##### MATERIAL SUPPLIED
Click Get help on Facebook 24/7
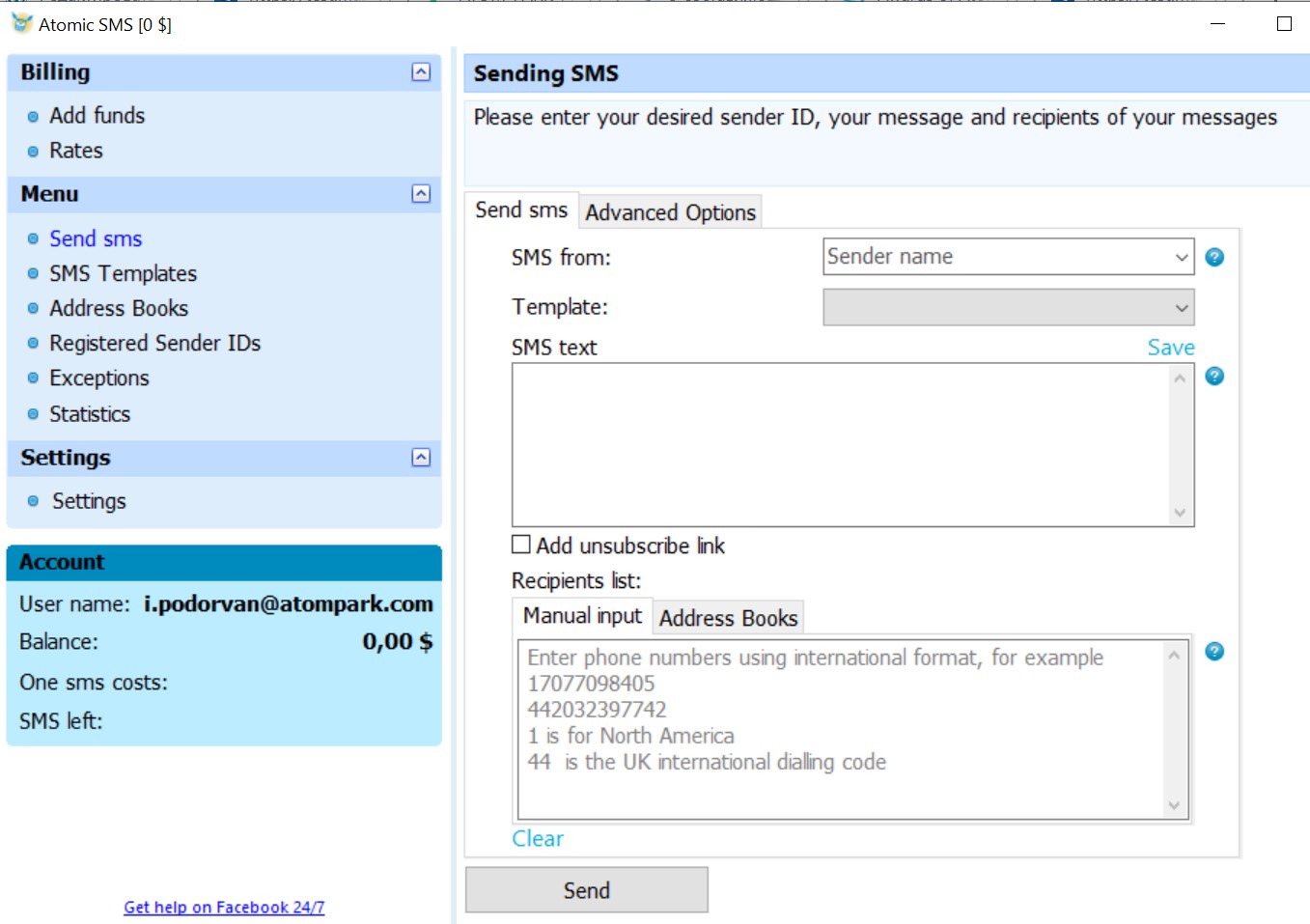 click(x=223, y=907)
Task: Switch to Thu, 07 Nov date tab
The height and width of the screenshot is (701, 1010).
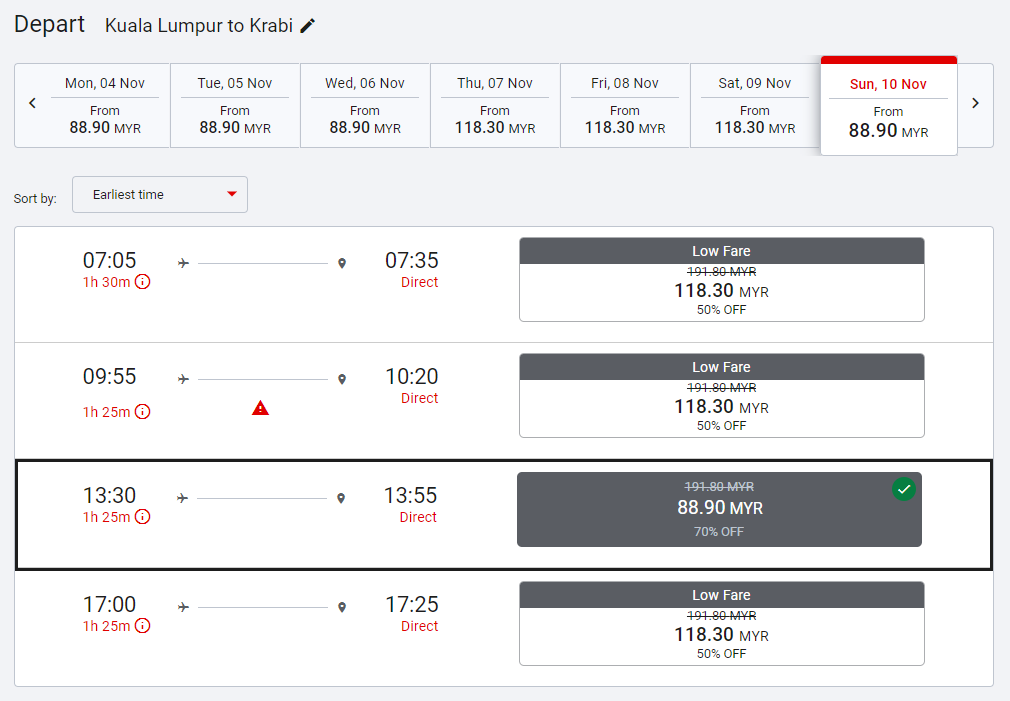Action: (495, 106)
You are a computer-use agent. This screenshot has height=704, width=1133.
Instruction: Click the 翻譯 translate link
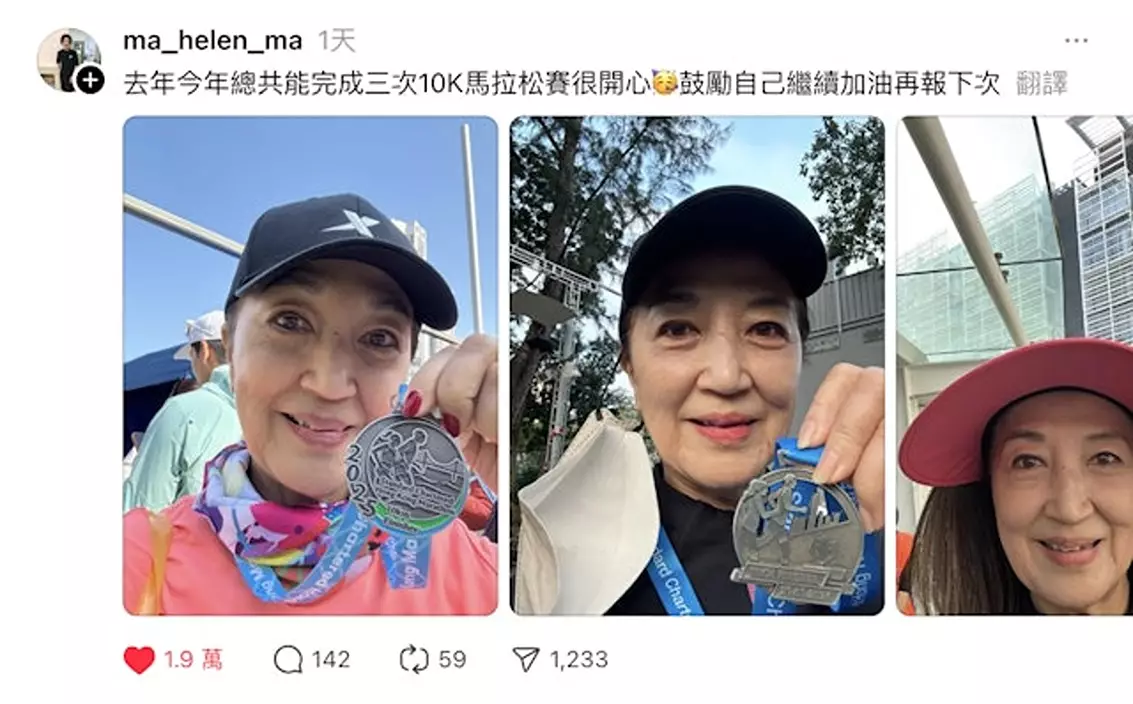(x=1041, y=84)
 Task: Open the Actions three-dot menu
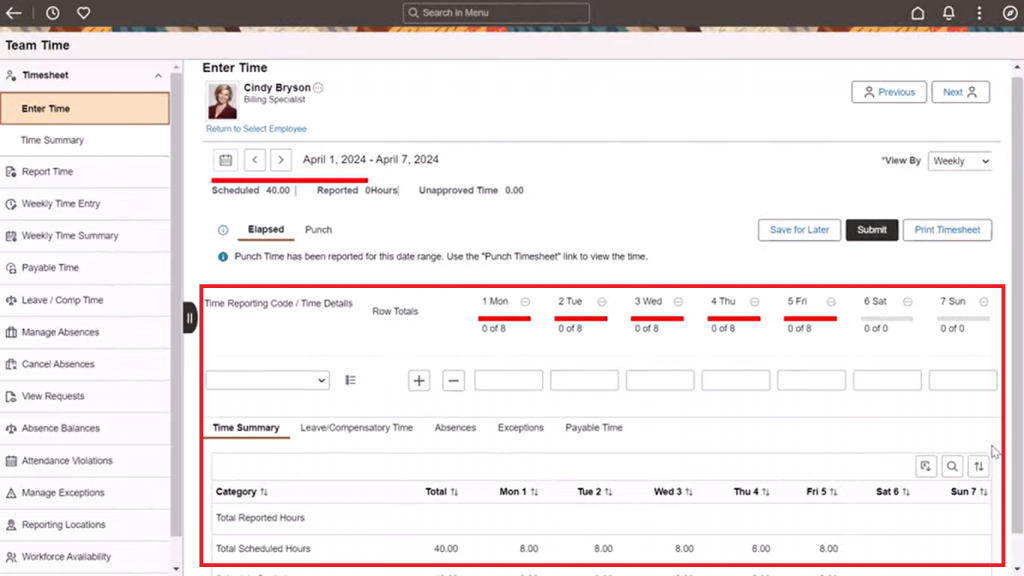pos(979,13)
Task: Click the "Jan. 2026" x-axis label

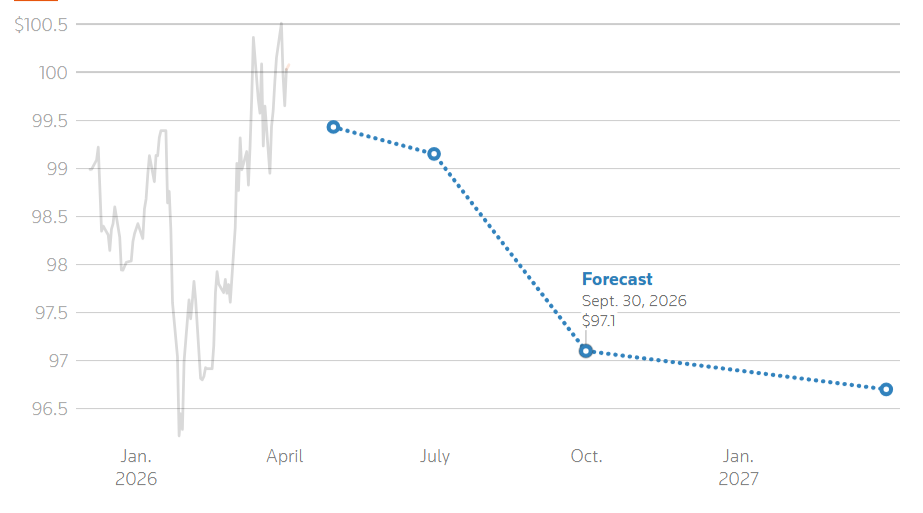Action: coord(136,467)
##########
Copy the entries exactly. No pictures.

Click Get help on Facebook 24/7
 click(x=223, y=907)
Task: Switch to Thu, 07 Nov date tab
The height and width of the screenshot is (701, 1010).
Action: (495, 106)
You are a computer-use agent. This screenshot has height=704, width=1133.
Instruction: Click the 翻譯 translate link
(x=1041, y=84)
 Task: Open the Actions three-dot menu
pos(979,13)
Task: Click the "Jan. 2026" x-axis label

Action: coord(136,467)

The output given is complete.